__Supplied records__:
--- START ---
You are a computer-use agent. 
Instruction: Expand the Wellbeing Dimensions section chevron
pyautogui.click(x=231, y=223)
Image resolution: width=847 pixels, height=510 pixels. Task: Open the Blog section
--- END ---
--- START ---
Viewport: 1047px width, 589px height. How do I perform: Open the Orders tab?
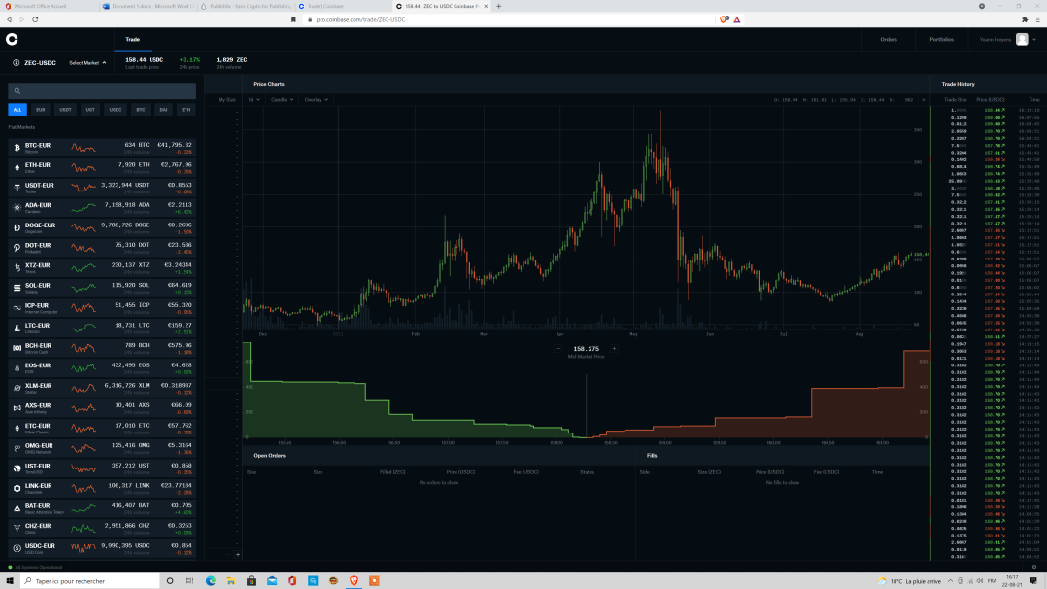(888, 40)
--- END ---
Look above for the line with "You are a computer-use agent." and the line with "Image resolution: width=847". Retype those two lines and every line between them exactly, adding nothing.

You are a computer-use agent. 
Instruction: Expand the Wellbeing Dimensions section chevron
pyautogui.click(x=231, y=223)
Image resolution: width=847 pixels, height=510 pixels. Task: Open the Blog section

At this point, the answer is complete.